The Tellarite paused, one shaggy, brown eyebrow raising in a Vulcan-like manner. She looked back up at the captain, a curious expression on her porcine face. “Captain the turbolift has already stopped.”

Redfeather pursed her lips, nodding with satisfaction. “Somebody on that lift gets it.”

“Well let’s just hope they both come back in one piece,” French muttered.
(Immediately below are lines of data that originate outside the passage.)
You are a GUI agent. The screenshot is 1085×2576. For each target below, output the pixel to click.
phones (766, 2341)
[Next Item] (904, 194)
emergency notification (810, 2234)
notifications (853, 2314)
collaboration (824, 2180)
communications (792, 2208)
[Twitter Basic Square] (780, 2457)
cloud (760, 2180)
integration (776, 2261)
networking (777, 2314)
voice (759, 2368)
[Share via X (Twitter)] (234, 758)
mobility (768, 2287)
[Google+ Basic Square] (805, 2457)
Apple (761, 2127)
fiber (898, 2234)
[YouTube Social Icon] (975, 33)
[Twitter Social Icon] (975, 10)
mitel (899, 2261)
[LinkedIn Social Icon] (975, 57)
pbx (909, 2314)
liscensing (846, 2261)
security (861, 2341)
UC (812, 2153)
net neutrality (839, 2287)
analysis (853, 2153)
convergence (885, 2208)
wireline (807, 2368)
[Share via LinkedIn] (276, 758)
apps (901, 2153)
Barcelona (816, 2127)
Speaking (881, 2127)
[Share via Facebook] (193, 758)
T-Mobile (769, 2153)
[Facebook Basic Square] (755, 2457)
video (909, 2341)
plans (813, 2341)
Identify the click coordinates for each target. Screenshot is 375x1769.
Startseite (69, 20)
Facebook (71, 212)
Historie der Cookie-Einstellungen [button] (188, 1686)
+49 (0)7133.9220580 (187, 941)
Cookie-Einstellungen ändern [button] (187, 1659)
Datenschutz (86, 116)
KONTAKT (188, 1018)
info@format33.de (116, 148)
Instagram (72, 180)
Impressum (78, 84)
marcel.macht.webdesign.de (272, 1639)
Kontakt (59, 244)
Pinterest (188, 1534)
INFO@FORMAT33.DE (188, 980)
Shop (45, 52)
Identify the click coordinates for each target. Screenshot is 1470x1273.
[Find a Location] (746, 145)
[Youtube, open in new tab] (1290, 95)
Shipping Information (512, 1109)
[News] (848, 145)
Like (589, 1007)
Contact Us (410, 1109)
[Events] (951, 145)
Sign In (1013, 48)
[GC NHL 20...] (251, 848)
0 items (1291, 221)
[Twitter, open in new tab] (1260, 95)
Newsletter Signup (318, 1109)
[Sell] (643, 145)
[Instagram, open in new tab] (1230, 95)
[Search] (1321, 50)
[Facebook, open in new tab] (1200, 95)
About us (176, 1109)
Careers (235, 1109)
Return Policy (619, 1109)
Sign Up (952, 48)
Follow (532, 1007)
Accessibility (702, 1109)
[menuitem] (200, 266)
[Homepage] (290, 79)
“Amen to that Tim,” Redfeather added.
************************************************** **************

Alien Vessel
Bridge

“This can’t be a coincidence,” Ramlo said, flashing the wrist lamp around the room. The walls were filled with polished, orange gemstone etchings of gigantic, six-legged figures, crystalline in shape. “Those are Tholians,” he remarked, his voice sounding tinny coming from his helmet’s speakers. “And the data that I have downloaded from their computer banks has similarities to Tholian script.”

Except for the elaborate etchings the bridge was largely unadorned. Ramlo was surprised that such a large and advanced vessel as this ship appeared to be only had one steering console, standing at the very prow of the bridge.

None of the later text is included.